[Start of section]

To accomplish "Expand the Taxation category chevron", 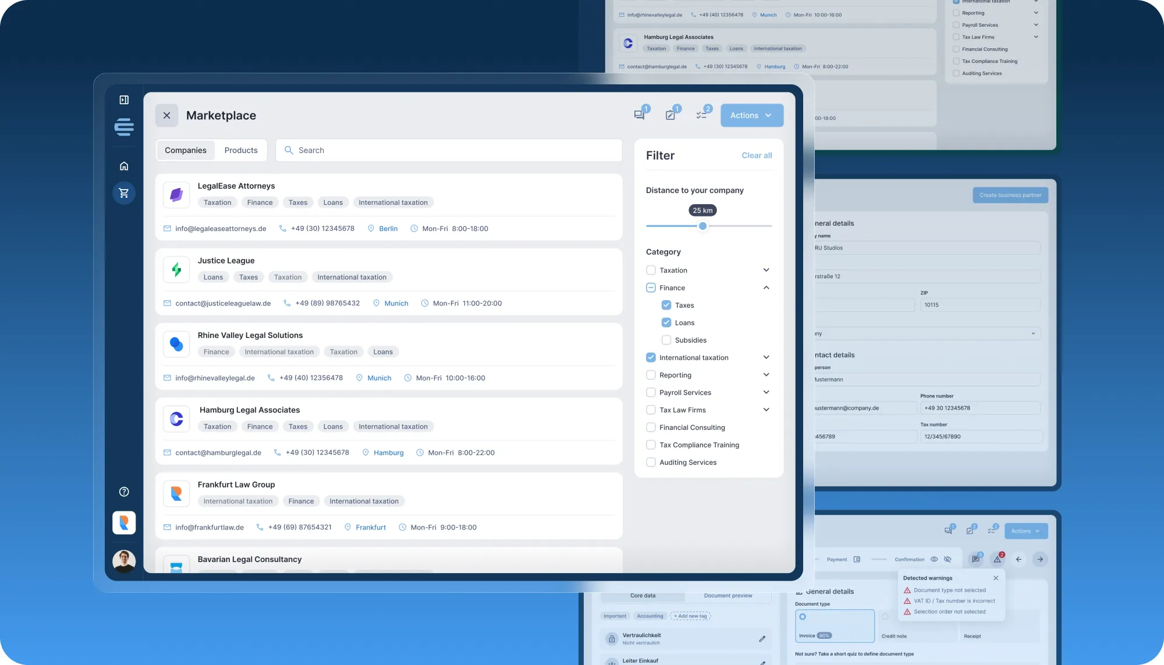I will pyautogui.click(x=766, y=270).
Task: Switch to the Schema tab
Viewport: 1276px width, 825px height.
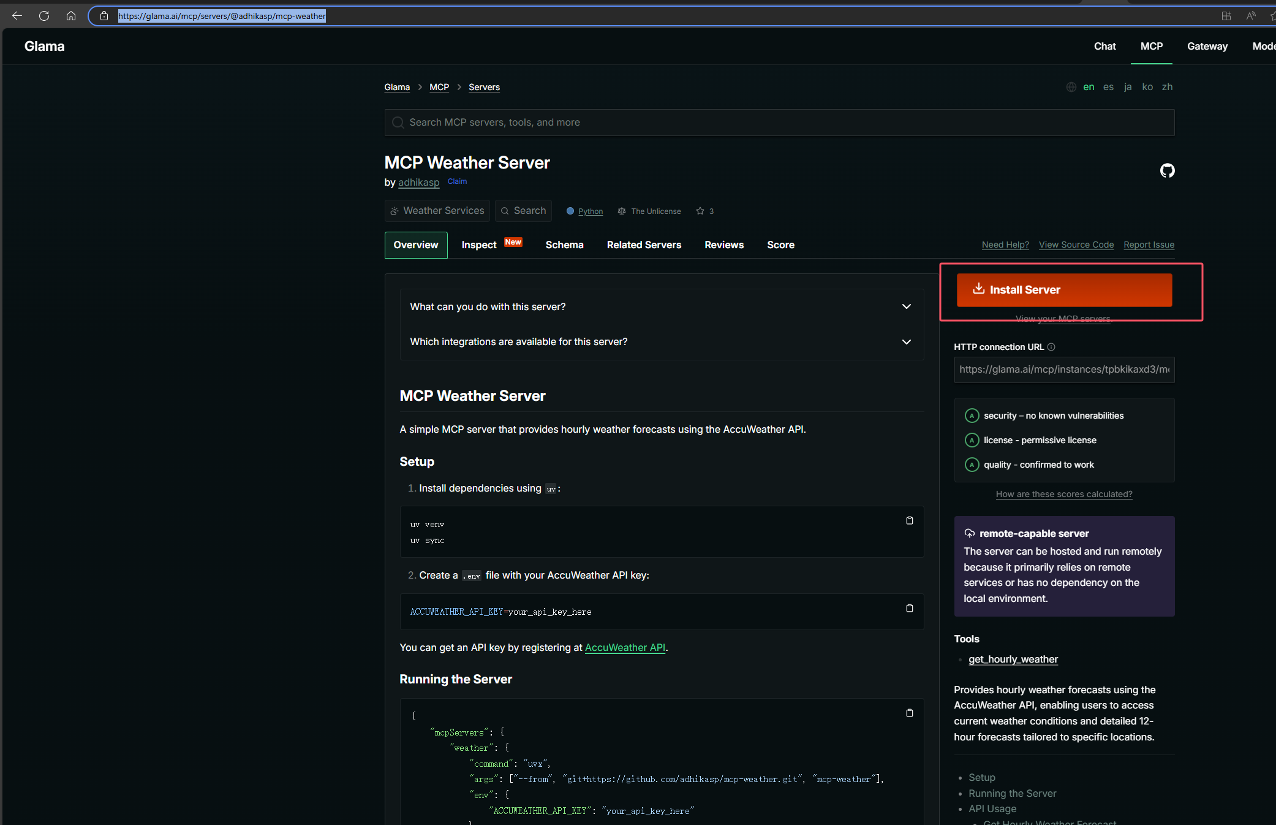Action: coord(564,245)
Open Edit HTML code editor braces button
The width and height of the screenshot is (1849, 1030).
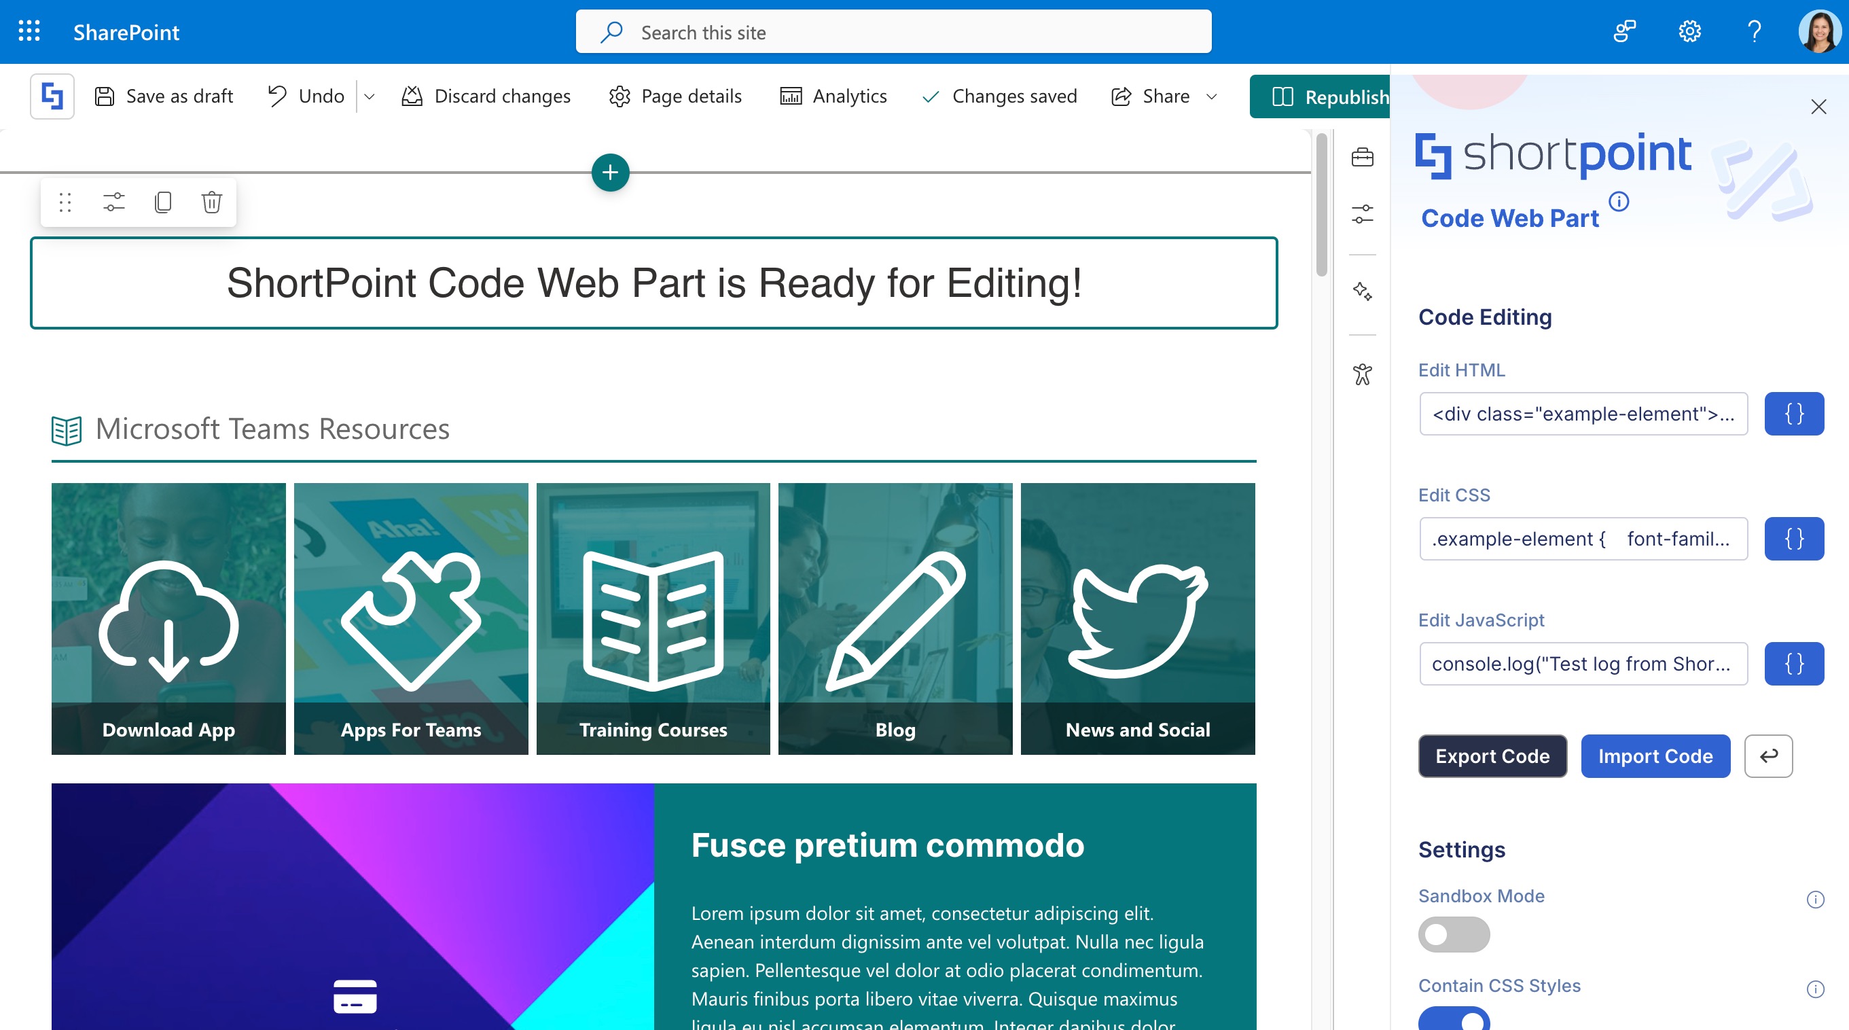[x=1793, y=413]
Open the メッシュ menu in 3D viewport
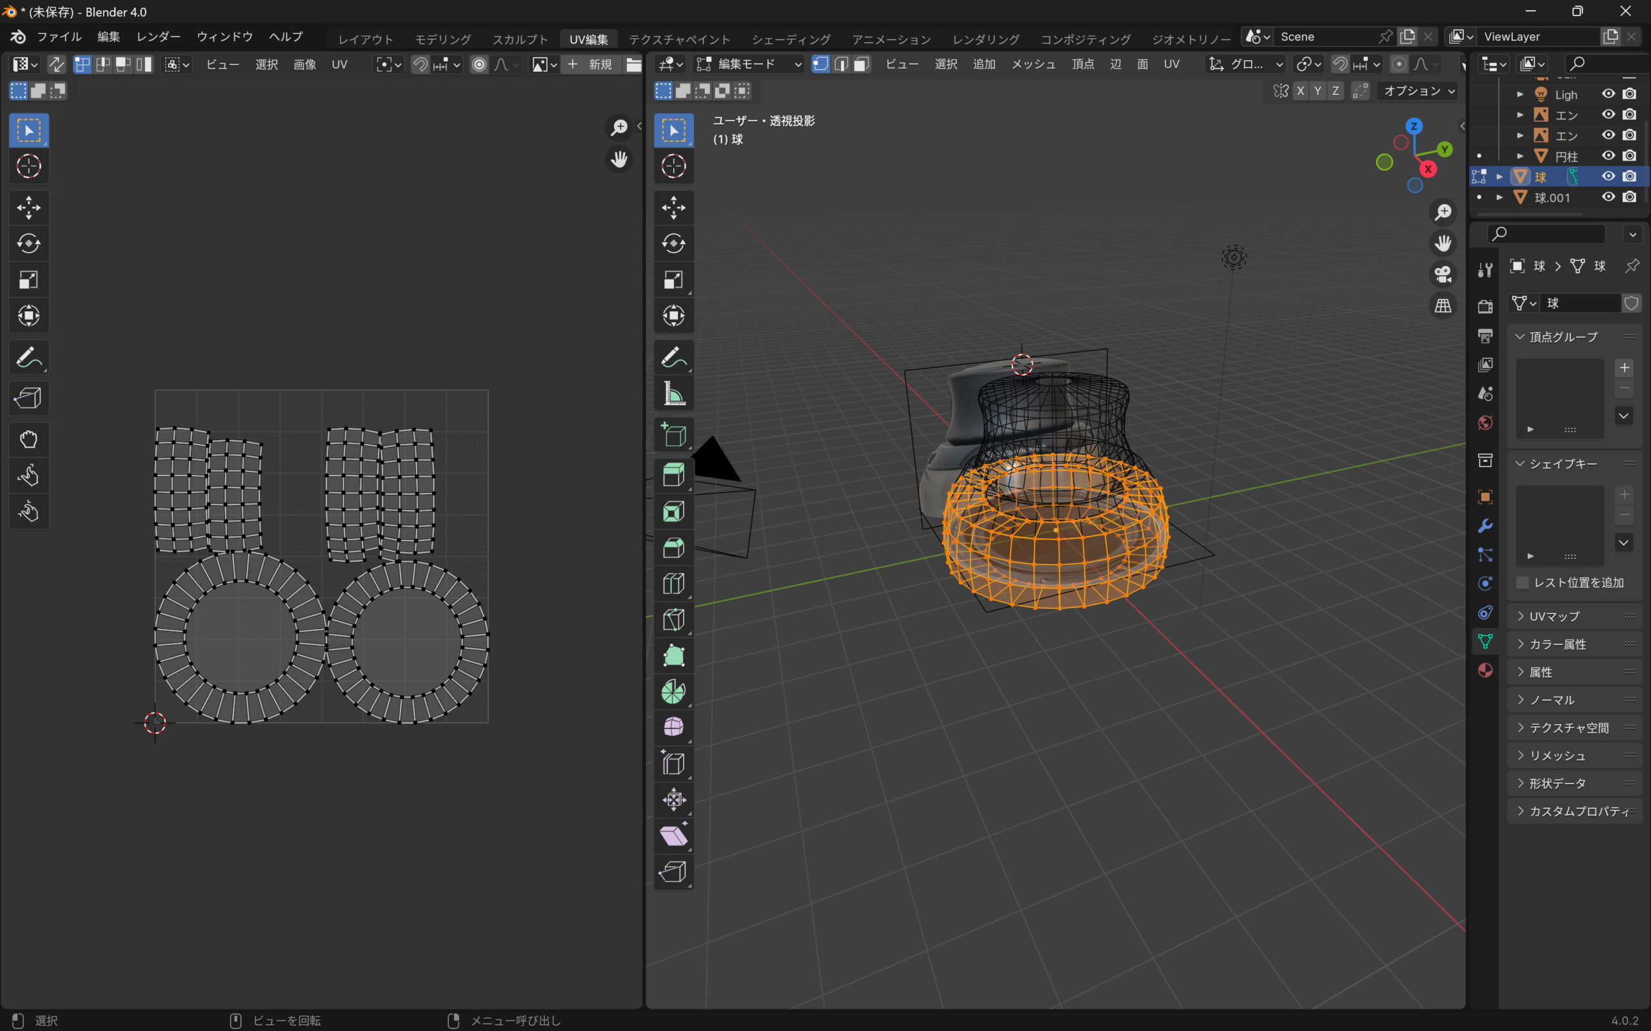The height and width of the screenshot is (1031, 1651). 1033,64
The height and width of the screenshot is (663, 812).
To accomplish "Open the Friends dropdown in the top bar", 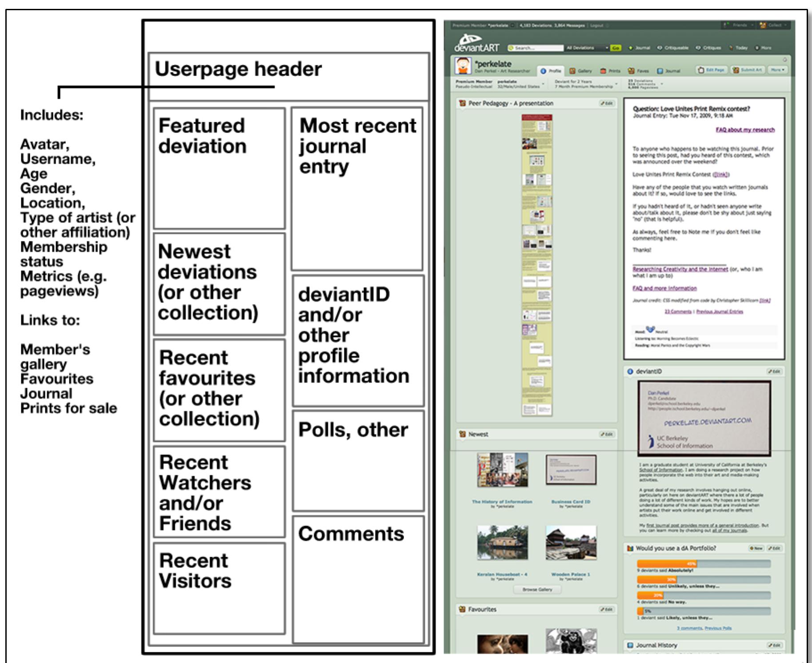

[End of section]

The copy must start at the line containing "Task: Switch to the Schema tab" and end at the last line of the data, matching each line exactly. It must hold no pictures.

Task: Switch to the Schema tab
Viewport: 1276px width, 825px height.
Action: coord(564,245)
Open Edit HTML code editor braces button
The width and height of the screenshot is (1849, 1030).
[x=1793, y=413]
Open the メッシュ menu in 3D viewport
The height and width of the screenshot is (1031, 1651). 1033,64
The height and width of the screenshot is (663, 812).
To accomplish "Open the Friends dropdown in the top bar", 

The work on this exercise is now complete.